The very wealthy should be able to give away at least 5 percent of their "surplus" wealth per year and more when a promising cause or opportunity presents itself. New examples are emerging of bold givers who don't just tithe based on current income but who invest the bulk of their wealth in philanthropy. These include not just ultra-wealthy families like the Gateses or the Buffetts, but Great Givers like Tom White who, now in his 80s, has already given away almost all of his wealth. In 1987, White backed the founding of Partners in Health, led by Paul Farmer and his partners working in Haiti to improve health care. Today PIH operates in the Caribbean, Latin America, Africa, Russia, and the United States, and is one of the leading health providers in Haiti, working feverishly to serve the health needs of hundreds of thousands of Haitians after the devastating earthquake. Bootstrapped by one man's wealth, today PIH has a broad base of donors, taking in $23 million in private donations the first week after the Haiti quake.
Giving while living seems the only rational thing to do: It allows the generous wealthy to apply the smarts and skills that helped them build their wealth to returning it to society in the smartest way possible. It allows the wealthy to use the media spotlight to draw attention to the organizations and causes they believe in, which invariably need the attention as much as they need the philanthropic dollars. When Eli Broad says that our education system needs to be fixed, and then over one decade he and his wife Edye invest more than $400 million into public education reform, politicians, other philanthropists and myriad captains of commerce sit up and listen.
With George Soros devoting his reputation, wealth, and time to accelerating the emergence of open societies around the world, or underscoring the urgency of climate change with this year's gift of $100 million to the Fund for Policy Reform, the causes he focuses on are more likely to succeed because Soros gave his time and influence in addition to his money. That can be done only by the living.

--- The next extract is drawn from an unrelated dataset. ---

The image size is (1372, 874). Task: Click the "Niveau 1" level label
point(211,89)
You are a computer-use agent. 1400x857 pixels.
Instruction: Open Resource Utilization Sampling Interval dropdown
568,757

Finally, Great Givers Create Great Social Impact
Religion, arts, and higher education represent the lion's share of giving in this country. But wealth generation and distribution, nationally and globally, is far from ideal. Great Givers know they can right the balance just a bit by focusing on improving opportunity for the poor or others who suffer from injustice. More than half of the giving represented by this year's Slate 60 goes to private foundations that will distribute the funds for charitable purposes. But historically, most foundation gifts in the United States do not focus on addressing inequity. (The Foundation Center's most recent roundup estimates that 25 percent of foundation giving was tightly focused on the economically disadvantaged.) Many of the Slate 60 foundations lead the way: Soros' Open Society Institute made a $50 million challenge grant to the Robin Hood Foundation in New York to benefit the poor and to prod other wealthy donors. The Stryker gift to the Arcus Foundation helps to fight injustice for gay, lesbian, and transgender citizens. The Golisano Foundation supports services for the developmentally disabled; Oprah Winfrey's foundation focuses on programs for women and children in need; and the Gates Foundation spends its considerable funds to address inequities in health, development, and education.